■ Instructions for the task
Exclude every picture. Output verbatim the lines from the one containing "Where should I" to the end of the data.

■ Data excerpts

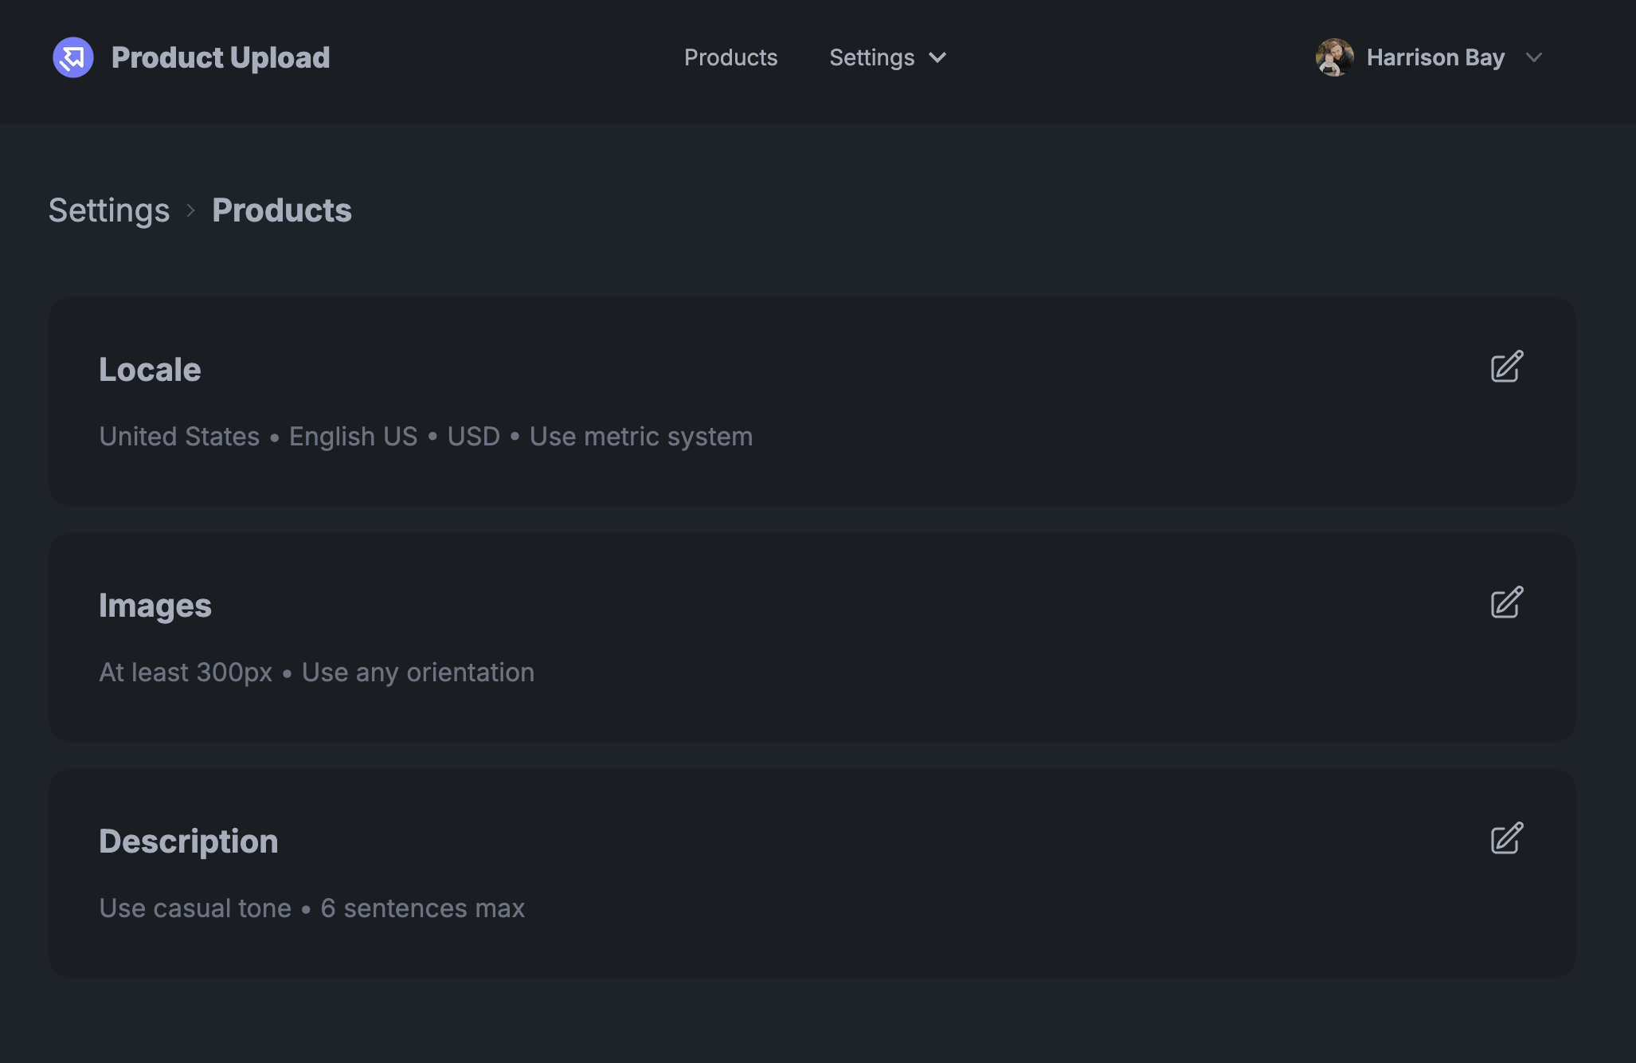1636x1063 pixels.
Task: Edit the Description settings
Action: click(1507, 838)
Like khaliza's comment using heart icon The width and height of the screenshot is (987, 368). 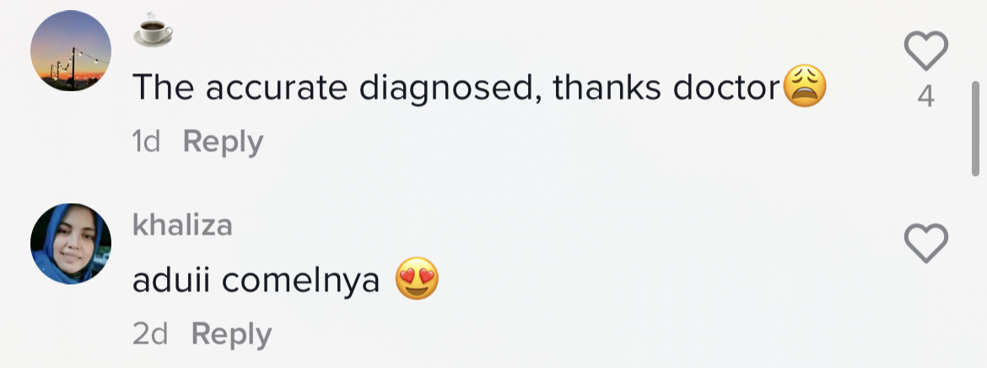click(925, 244)
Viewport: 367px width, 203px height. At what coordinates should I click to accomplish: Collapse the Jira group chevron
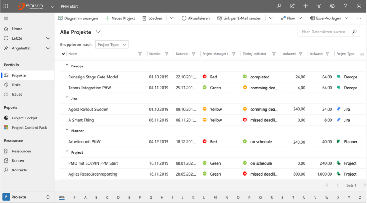pos(67,97)
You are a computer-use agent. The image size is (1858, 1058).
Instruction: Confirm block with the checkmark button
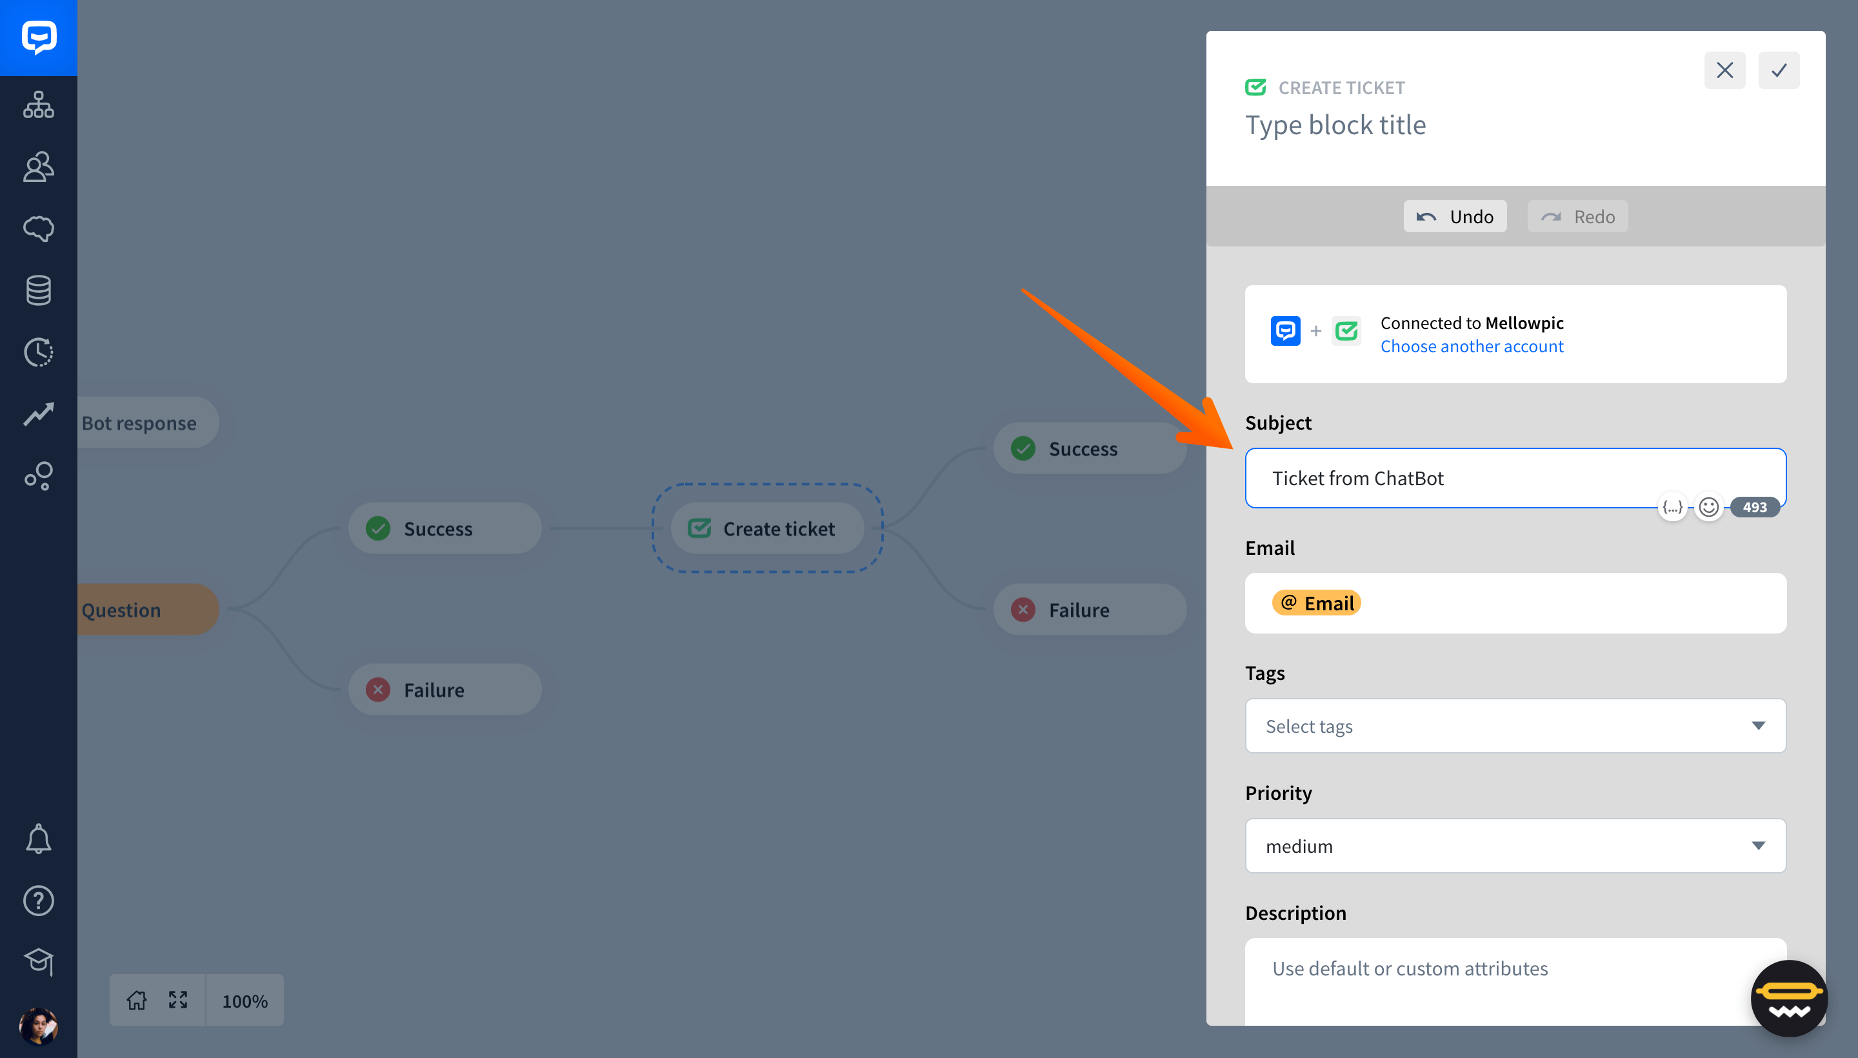[1779, 70]
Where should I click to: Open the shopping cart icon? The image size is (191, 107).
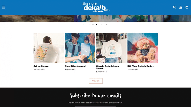[187, 7]
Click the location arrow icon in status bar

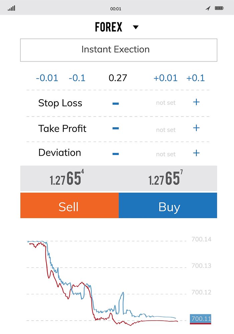(x=208, y=8)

■ Answer space
Where should I click to: Open the shopping cart icon? The image size is (191, 107).
[187, 7]
Click the location arrow icon in status bar

(x=208, y=8)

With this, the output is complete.